╭─ DATA PROVIDED
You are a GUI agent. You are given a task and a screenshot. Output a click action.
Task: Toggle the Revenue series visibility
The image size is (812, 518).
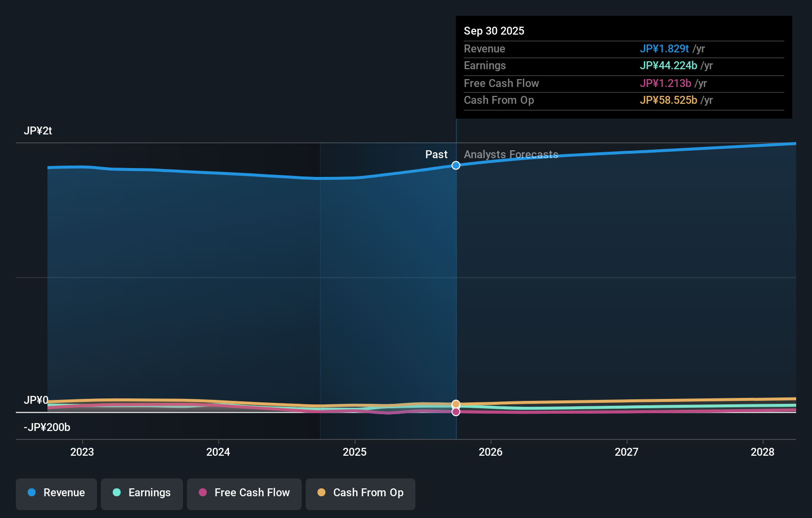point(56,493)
╰─
╭─ DATA PROVIDED
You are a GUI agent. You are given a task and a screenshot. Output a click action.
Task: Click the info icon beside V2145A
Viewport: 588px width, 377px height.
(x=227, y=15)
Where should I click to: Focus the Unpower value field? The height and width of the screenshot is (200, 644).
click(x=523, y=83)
╰─
GOAL: Convert the lines starting at "Where should I" and ending at "click(x=523, y=83)" into a two-column CSV with the columns request and answer. Give one row per request, with each value in a single quoted field and any line breaks replaced by spaces.

COMPLETE RESPONSE:
request,answer
"Where should I click to: Focus the Unpower value field? The height and width of the screenshot is (200, 644).","click(x=523, y=83)"